In the listing below, the lines starting with the line with "Instruction: Toggle Underline text formatting" and going on through the line with "has width=461, height=819." are to be reproduced exactly, and only those.

* _Dataset entries_:
§ §

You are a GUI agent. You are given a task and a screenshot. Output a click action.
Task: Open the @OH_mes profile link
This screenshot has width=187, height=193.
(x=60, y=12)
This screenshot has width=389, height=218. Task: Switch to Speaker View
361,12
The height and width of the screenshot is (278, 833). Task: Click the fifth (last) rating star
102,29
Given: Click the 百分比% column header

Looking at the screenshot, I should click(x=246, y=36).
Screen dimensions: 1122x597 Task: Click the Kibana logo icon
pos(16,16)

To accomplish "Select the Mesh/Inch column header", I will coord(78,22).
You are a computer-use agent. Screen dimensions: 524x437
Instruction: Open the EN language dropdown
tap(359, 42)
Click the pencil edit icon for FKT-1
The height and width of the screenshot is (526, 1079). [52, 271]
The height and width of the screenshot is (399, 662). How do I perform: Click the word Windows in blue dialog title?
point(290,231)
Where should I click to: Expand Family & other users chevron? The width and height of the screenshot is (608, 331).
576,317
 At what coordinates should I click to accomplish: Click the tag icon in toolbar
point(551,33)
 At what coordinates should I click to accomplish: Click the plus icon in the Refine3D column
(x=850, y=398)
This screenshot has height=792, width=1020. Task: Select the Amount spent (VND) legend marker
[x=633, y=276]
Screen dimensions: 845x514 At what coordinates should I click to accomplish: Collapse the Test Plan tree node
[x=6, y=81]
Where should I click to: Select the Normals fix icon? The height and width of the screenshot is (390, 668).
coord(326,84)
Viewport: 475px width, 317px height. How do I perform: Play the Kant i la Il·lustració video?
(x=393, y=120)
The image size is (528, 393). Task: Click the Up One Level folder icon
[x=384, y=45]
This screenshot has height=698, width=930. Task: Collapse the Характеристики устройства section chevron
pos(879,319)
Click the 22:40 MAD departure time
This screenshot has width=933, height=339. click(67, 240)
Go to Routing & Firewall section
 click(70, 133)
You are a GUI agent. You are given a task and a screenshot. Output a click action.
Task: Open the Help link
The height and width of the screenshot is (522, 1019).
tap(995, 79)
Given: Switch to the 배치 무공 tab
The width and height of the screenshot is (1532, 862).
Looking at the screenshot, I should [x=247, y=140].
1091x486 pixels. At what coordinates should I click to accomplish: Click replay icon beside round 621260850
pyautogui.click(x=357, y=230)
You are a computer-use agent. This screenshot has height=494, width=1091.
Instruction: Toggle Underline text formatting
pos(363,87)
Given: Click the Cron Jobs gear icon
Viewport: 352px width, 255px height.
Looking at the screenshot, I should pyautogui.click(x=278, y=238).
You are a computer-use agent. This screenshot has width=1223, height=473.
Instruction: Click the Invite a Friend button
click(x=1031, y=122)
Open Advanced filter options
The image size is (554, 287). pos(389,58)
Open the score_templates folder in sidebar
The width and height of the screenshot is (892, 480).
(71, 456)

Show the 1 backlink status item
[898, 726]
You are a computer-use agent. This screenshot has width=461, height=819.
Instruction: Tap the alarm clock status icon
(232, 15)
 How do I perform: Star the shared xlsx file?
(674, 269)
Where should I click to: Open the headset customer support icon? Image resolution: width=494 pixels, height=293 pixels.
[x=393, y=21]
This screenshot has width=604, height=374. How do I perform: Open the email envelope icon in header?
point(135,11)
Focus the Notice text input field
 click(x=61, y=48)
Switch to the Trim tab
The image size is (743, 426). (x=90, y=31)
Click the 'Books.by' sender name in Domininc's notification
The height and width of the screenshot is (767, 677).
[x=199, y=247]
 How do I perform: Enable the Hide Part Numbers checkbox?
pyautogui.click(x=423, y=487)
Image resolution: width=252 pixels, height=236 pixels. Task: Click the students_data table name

§ §

* _Your solution_:
Instruction: Toggle Underline text formatting
pos(363,87)
Given: Click the Cron Jobs gear icon
Viewport: 352px width, 255px height.
Looking at the screenshot, I should pyautogui.click(x=278, y=238).
You are a computer-use agent. This screenshot has width=1223, height=473.
Instruction: Click the Invite a Friend button
click(x=1031, y=122)
Open Advanced filter options
The image size is (554, 287). pos(389,58)
Open the score_templates folder in sidebar
The width and height of the screenshot is (892, 480).
(71, 456)

Show the 1 backlink status item
[898, 726]
You are a computer-use agent. This screenshot has width=461, height=819.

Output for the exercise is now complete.